Extracted records
□ □ □ □ □
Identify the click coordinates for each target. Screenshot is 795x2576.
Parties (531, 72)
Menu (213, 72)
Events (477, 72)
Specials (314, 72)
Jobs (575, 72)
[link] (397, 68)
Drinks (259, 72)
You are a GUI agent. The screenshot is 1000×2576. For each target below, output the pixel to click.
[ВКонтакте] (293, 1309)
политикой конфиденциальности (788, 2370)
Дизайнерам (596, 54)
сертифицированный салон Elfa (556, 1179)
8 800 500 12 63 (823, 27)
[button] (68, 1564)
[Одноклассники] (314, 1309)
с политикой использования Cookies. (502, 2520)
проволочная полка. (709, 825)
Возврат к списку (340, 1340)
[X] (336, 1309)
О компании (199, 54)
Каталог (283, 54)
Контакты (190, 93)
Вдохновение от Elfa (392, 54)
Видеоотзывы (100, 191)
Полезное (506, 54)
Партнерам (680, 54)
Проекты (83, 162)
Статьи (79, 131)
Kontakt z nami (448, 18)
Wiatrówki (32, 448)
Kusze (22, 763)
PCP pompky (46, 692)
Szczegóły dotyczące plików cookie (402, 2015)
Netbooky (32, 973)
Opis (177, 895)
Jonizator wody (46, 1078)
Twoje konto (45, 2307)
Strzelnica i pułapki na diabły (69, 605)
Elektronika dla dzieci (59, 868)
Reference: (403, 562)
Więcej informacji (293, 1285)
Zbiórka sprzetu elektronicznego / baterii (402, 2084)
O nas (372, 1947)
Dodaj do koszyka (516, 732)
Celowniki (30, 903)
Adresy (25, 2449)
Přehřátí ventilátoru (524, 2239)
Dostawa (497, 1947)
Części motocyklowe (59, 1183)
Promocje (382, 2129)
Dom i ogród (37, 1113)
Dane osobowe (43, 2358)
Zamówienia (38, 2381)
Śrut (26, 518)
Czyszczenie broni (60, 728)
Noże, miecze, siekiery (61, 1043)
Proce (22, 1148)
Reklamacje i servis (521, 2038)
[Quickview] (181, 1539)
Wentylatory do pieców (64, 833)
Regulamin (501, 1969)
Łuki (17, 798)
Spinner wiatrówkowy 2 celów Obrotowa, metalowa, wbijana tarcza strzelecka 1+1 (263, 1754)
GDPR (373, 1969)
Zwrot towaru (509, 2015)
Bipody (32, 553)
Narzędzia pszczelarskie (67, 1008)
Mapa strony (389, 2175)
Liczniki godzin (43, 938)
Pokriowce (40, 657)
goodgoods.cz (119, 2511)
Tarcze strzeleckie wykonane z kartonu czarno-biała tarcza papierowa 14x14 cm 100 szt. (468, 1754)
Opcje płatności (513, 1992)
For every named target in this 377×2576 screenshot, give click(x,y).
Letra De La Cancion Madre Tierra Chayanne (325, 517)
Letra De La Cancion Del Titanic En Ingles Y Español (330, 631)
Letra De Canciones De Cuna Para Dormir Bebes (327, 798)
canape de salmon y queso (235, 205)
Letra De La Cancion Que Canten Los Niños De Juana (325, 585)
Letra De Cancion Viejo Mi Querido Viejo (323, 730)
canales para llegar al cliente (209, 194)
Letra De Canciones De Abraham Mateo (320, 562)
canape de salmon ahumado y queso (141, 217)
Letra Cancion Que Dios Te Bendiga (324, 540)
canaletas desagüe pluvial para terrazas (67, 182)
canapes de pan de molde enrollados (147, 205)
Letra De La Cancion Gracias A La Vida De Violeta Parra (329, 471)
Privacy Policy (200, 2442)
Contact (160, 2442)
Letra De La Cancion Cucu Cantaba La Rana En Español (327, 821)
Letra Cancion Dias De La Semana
□ □ □ □ □
Goal of the exercise:
Please return all of the records exactly as they appear.

Task result:
Identify the click coordinates for each target. Screenshot is 795x2576.
Parties (531, 72)
Menu (213, 72)
Events (477, 72)
Specials (314, 72)
Jobs (575, 72)
[link] (397, 68)
Drinks (259, 72)
You are a GUI agent. The screenshot is 1000×2576. For each target below, output the pixel to click.
[ВКонтакте] (293, 1309)
политикой конфиденциальности (788, 2370)
Дизайнерам (596, 54)
сертифицированный салон Elfa (556, 1179)
8 800 500 12 63 (823, 27)
[button] (68, 1564)
[Одноклассники] (314, 1309)
с политикой использования Cookies. (502, 2520)
проволочная полка. (709, 825)
Возврат к списку (340, 1340)
[X] (336, 1309)
О компании (199, 54)
Каталог (283, 54)
Контакты (190, 93)
Вдохновение от Elfa (392, 54)
Видеоотзывы (100, 191)
Полезное (506, 54)
Партнерам (680, 54)
Проекты (83, 162)
Статьи (79, 131)
Kontakt z nami (448, 18)
Wiatrówki (32, 448)
Kusze (22, 763)
PCP pompky (46, 692)
Szczegóły dotyczące plików cookie (402, 2015)
Netbooky (32, 973)
Opis (177, 895)
Jonizator wody (46, 1078)
Twoje konto (45, 2307)
Strzelnica i pułapki na diabły (69, 605)
Elektronika dla dzieci (59, 868)
Reference: (403, 562)
Więcej informacji (293, 1285)
Zbiórka sprzetu elektronicznego / baterii (402, 2084)
O nas (372, 1947)
Dodaj do koszyka (516, 732)
Celowniki (30, 903)
Adresy (25, 2449)
Přehřátí ventilátoru (524, 2239)
Dostawa (497, 1947)
Części motocyklowe (59, 1183)
Promocje (382, 2129)
Dom i ogród (37, 1113)
Dane osobowe (43, 2358)
Zamówienia (38, 2381)
Śrut (26, 518)
Czyszczenie broni (60, 728)
Noże, miecze, siekiery (61, 1043)
Proce (22, 1148)
Reklamacje i servis (521, 2038)
[Quickview] (181, 1539)
Wentylatory do pieców (64, 833)
Regulamin (501, 1969)
Łuki (17, 798)
Spinner wiatrówkowy 2 celów Obrotowa, metalowa, wbijana tarcza strzelecka 1+1 (263, 1754)
GDPR (373, 1969)
Zwrot towaru (509, 2015)
Bipody (32, 553)
Narzędzia pszczelarskie (67, 1008)
Mapa strony (389, 2175)
Liczniki godzin (43, 938)
Pokriowce (40, 657)
goodgoods.cz (119, 2511)
Tarcze strzeleckie wykonane z kartonu czarno-biała tarcza papierowa 14x14 cm 100 szt. (468, 1754)
Opcje płatności (513, 1992)
For every named target in this 377×2576 screenshot, give click(x,y).
Letra De La Cancion Madre Tierra Chayanne (325, 517)
Letra De La Cancion Del Titanic En Ingles Y Español (330, 631)
Letra De Canciones De Cuna Para Dormir Bebes (327, 798)
canape de salmon y queso (235, 205)
Letra De La Cancion Que Canten Los Niños De Juana (325, 585)
Letra De Cancion Viejo Mi Querido Viejo (323, 730)
canales para llegar al cliente (209, 194)
Letra De Canciones De Abraham Mateo (320, 562)
canape de salmon ahumado y queso (141, 217)
Letra Cancion Que Dios Te Bendiga (324, 540)
canaletas desagüe pluvial para terrazas (67, 182)
canapes de pan de molde enrollados (147, 205)
Letra De La Cancion Gracias A La Vida De Violeta Parra (329, 471)
Privacy Policy (200, 2442)
Contact (160, 2442)
Letra De La Cancion Cucu Cantaba La Rana En Español (327, 821)
Letra Cancion Dias De La Semana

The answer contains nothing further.